Medical Disclaimer: I am not a doctor. The following article is my own opinion, and you should speak with your physician before making any medical decisions.
Your sweet baby has just been born. You can’t wait to get them into your arms when a nurse quickly whisks them away to the other side of the room. You hear your baby crying and you see the nurse putting down a needle. What just happened?
There is a series of procedures common in delivery rooms, and administering a Hepatitis B vaccine is one of them. But is it necessary? Do you have a choice? Let’s take a look.
What Is Hepatitis B?
Hepatitis B is a virus that affects the liver and is contracted through blood and bodily fluids. The symptoms are similar to the flu, and sometimes adults can contract Hep B and recover without knowing they were ever even sick. Infants who are born to Hepatitis B positive mothers can contract the illness.
Who Is At Risk For Hepatitis B?
There are things that can make you at higher risk for contracting Hepatitis B. Some of those things include:
- being sexually active with multiple partners or having sex with a person infected with Hepatitis B
- sharing needles or other paraphernalia for injecting drugs
- handling blood or bodily fluids
- being an employee or inmate of a long-term prison
- receiving body piercings or tattoos from an artist who doesn’t sanitize things properly
While and adult rarely cannot clear the infection on their own, children and infants who contract Hepatitis B are far more likely to become lifelong carriers. Infants born to mothers who test positively for Hepatitis B have a 75% chance of contracting the disease, and 15-25% chance of contracting liver cancer or cirrhosis during their lifetime. It should be stated that Hepatitis B is transmitted during birth, not through breastfeeding so a Hepatitis B positive mother can safely nurse her new baby without risk of transmitting the disease.
There are several strategies for combating the spread of Hepatitis B and several factors to consider when adopting a policy, including the risk and cost of infection vs risk, effectiveness, and cost of vaccination. The US and many developed nations have approached Hepatitis B by vaccinating during a time where they can minimize the risk of people becoming lifelong carriers, and immunity is thought to last into the promiscuous years. Some doctors also believe that the hepatitis B series, which consists of 3 separate shots, is more likely to be completed if they begin with infants.
Analyzing the Risk
In many maternity practices it is standard for a pregnant woman to have a full blood workup. They will test you for common STDs like gonorrhea or chlamydia (which is covered in another blog post), and yes, hepatitis B. Of course, a woman could contract hepatitis B between testing and her baby’s birth if she is engaging in high risk behaviors, but prenatal testing is a good baseline. If she is in a monogamous sexual relationship with a partner who is also monogamous, not engaging in high risk behaviors, and tests negative for hepatitis B, logic concludes that she would remain hepatitis B free to the end of her pregnancy.

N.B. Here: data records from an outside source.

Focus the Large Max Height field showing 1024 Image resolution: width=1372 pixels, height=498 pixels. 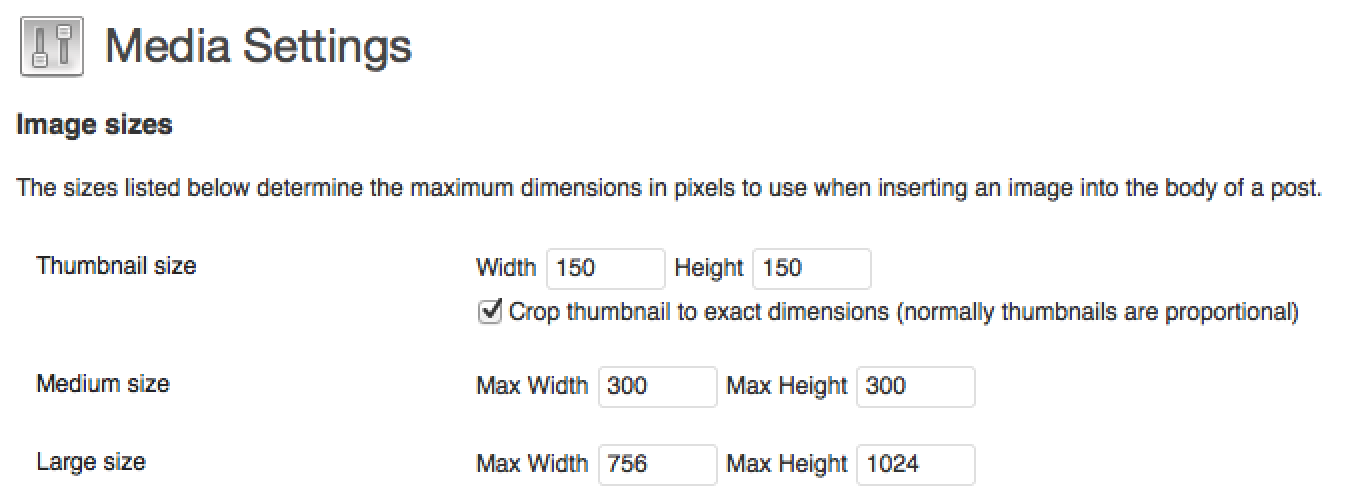click(x=915, y=464)
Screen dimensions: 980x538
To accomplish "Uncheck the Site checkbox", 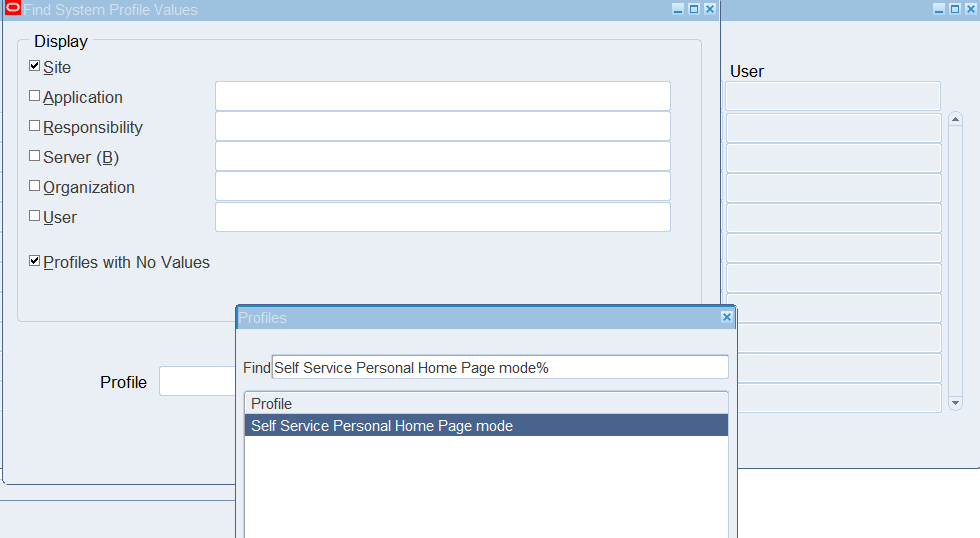I will click(x=34, y=66).
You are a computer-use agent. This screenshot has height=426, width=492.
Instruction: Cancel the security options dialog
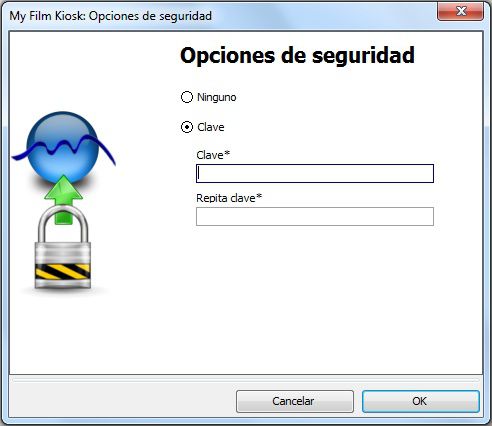click(x=295, y=401)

Another area of risk to consider is the safety of the vaccine. As recently as July 2013 there have been cases of babies dying shortly after receiving the hepatitis B vaccine. Three babies in Vietnam died after receiving their first injection of hepatitis B. All babies started showing symptoms within 30 minutes of receiving their hep B injection from a well-trained nurse, and all 3 died.
Whether or not to vaccinate your child is a decision only a parent can make, as the consequences of that decision are yours to bear. In the US vaccinations are required for admittance to school and daycare. Most states, however, have an exemption law so parents can opt out in certain situations. If you decide to decline vaccinations you must sign a waiver that can be obtained from your state’s Department of Health. You can also find alternative forms on the internet.
Providing there is no legal barrier, and assuming vaccinations are both safe and effective, I see a few options:
- Vaccinate on schedule. Start your hepatitis B series at birth and return to complete the series.
- Vaccinate your teenager. Teenage and young adult years are when high risk behaviors are likely to occur, so vaccinating your child before they engage in those behaviors would provide them protection against hepatitis B.
- Refuse vaccinations. Educate your children on high risk behaviors, abstinence, and safer sex and demonstrate these values to them.
I’m not so naive to believe that teaching abstinence works to protect all teenagers, but I do believe that teaching these values and cultivating a safe relationship with our kids is a good place to start. I also know that child abuse happens putting children at risk whose parents may not display high risk behaviors. However I choose to not live in fear of what could happen because if I didn’t I’d have to leave my children bubble wrapped in a room. But then again, I wouldn’t want them to be exposed to all that plastic, and make sure they get adequate ventilation, and how does one exercise while wrapped in bubble wrap, and… on and on.
If mom tests positive for hepatitis B, infant care should be addressed.
For the mom that doesn’t, logic follows that if parents follow a low-risk lifestyle and mom tests negative for hepatitis B at the beginning of her pregnancy, there is little to no risk of the infant contracting hepatitis B during birth. And since a child in that situation is unlikely to be sharing needles or having sex, it seems that administering a vaccine within minutes or hours of birth might be an extreme method of carrying out public health policy.